Differences between Field Data in PSI and CrUX The difference between the field data in PSI versus the CrUX dataset on BigQuery is that PSI’s data is updated daily, while the BigQuery dataset is updated monthly and limited to origin-level data. Both data sources represent trailing 28-day periods.
Lab diagnostics PSI uses Lighthouse to analyze the given URL in a simulated environment for the Performance, Accessibility, Best Practices, and SEO categories. Score
At the top of the section are scores for each category, determined by running Lighthouse to collect and analyze diagnostic information about the page. A score of 90 or above is considered good. 50 to 89 is a score that needs improvement, and below 50 is considered poor.
Metrics
The Performance category also has the page's performance on different metrics, including: First Contentful Paint, Largest Contentful Paint, Speed Index, Cumulative Layout Shift, Time to Interactive, and Total Blocking Time.

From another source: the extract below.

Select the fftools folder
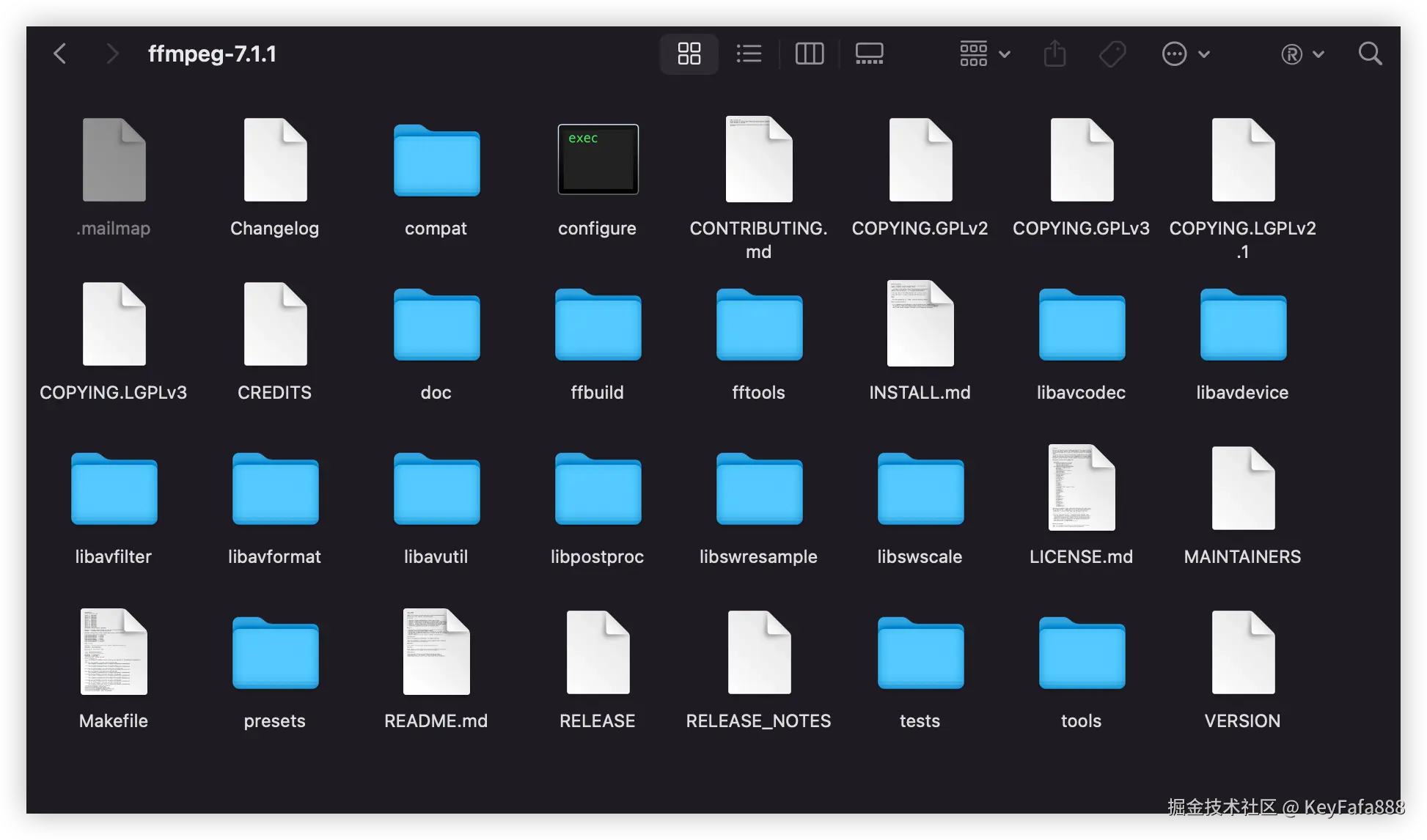The height and width of the screenshot is (840, 1427). 759,325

Each metric is scored and labeled with a icon:
Good is indicated with a green circle
Needs Improvement is indicated with amber informational square
Poor is indicated with a red warning triangle
Audits Within each category are audits that provide information on how to improve the page's user experience. See the Lighthouse documentation for a detailed breakdown of each category's audits.
Frequently asked questions (FAQs)
What device and network conditions does Lighthouse use to simulate a page load?

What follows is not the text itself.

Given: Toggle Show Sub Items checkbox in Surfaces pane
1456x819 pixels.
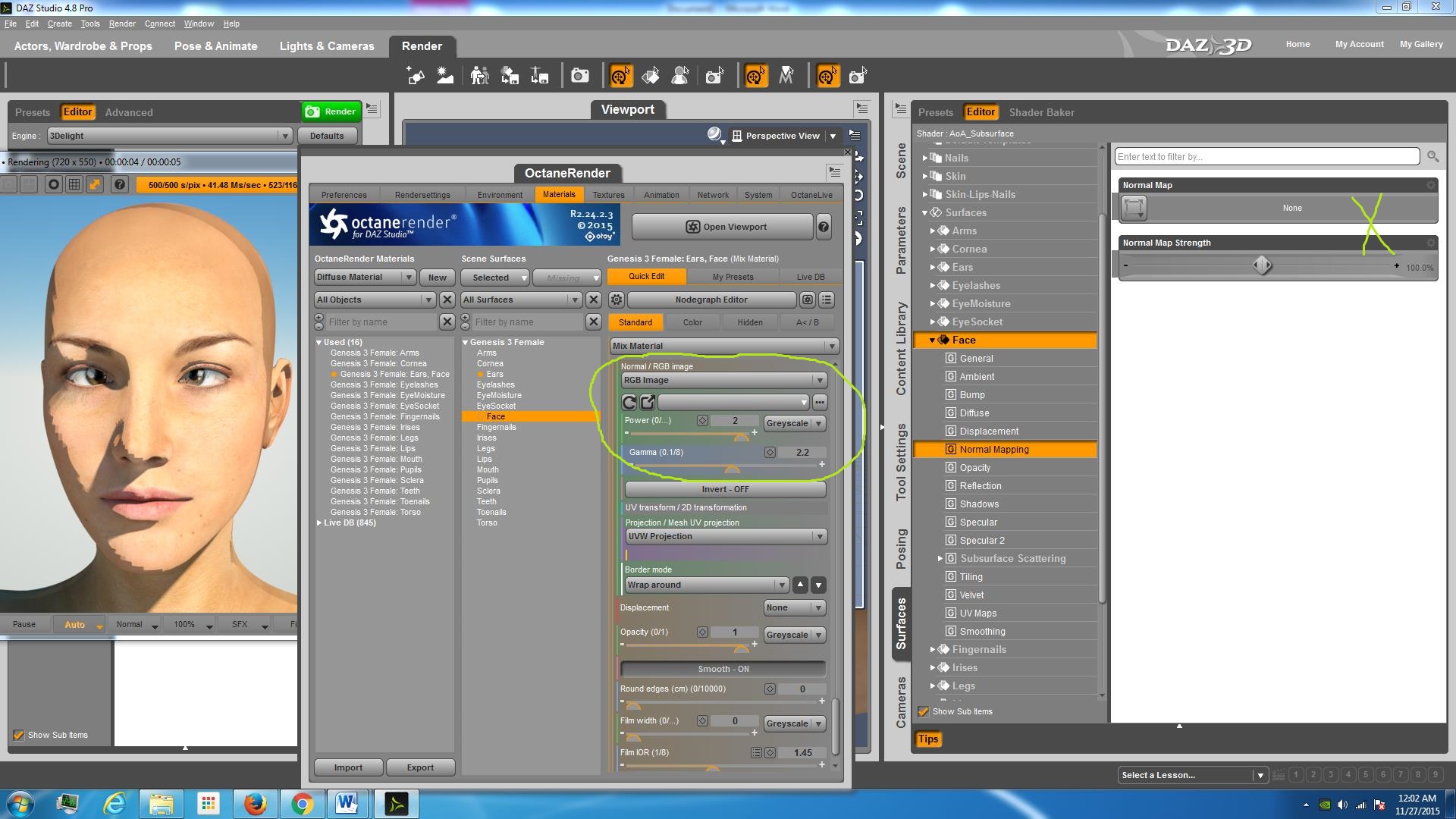Looking at the screenshot, I should coord(924,711).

Currently, Lighthouse simulates the page load conditions of a mid-tier device (Moto G4) device on a mobile network for mobile, and an emulated-desktop with a wired connection for desktop. PageSpeed also runs in a Google datacenter that can vary based on network conditions, you can check the location that the test was by looking at the Lighthouse Report's environment block:
Note: PageSpeed will report running in one of: North America, Europe, or Asia.
Why do the field data and lab data sometimes contradict each other?
The field data is a historical report about how a particular URL has performed, and represents anonymized performance data from users in the real-world on a variety of devices and network conditions. The lab data is based on a simulated load of a page on a single device and fixed set of network conditions. As a result, the values may differ. See Why lab and field data can be different (and what to do about it) for more info.
Why is the 75th percentile chosen for all metrics?
Our goal is to make sure that pages work well for the majority of users. By focusing on 75th percentile values for our metrics, this ensures that pages provide a good user experience under the most difficult device and network conditions. See Defining the Core Web Vitals metrics thresholds for more info.
What is a good score for the lab data?
Any green score (90+) is considered good, but note that having good lab data does not necessarily mean real-user experiences will also be good.
Why does the performance score change from run to run? I didn’t change anything on my page!
Variability in performance measurement is introduced via a number of channels with different levels of impact. Several common sources of metric variability are local network availability, client hardware availability, and client resource contention. Why is the real-user CrUX data not available for a URL or origin? Chrome User Experience Report aggregates real-world speed data from opted-in users and requires that a URL must be public (crawlable and indexable) and have sufficient number of distinct samples that provide a representative, anonymized view of performance of the URL or origin.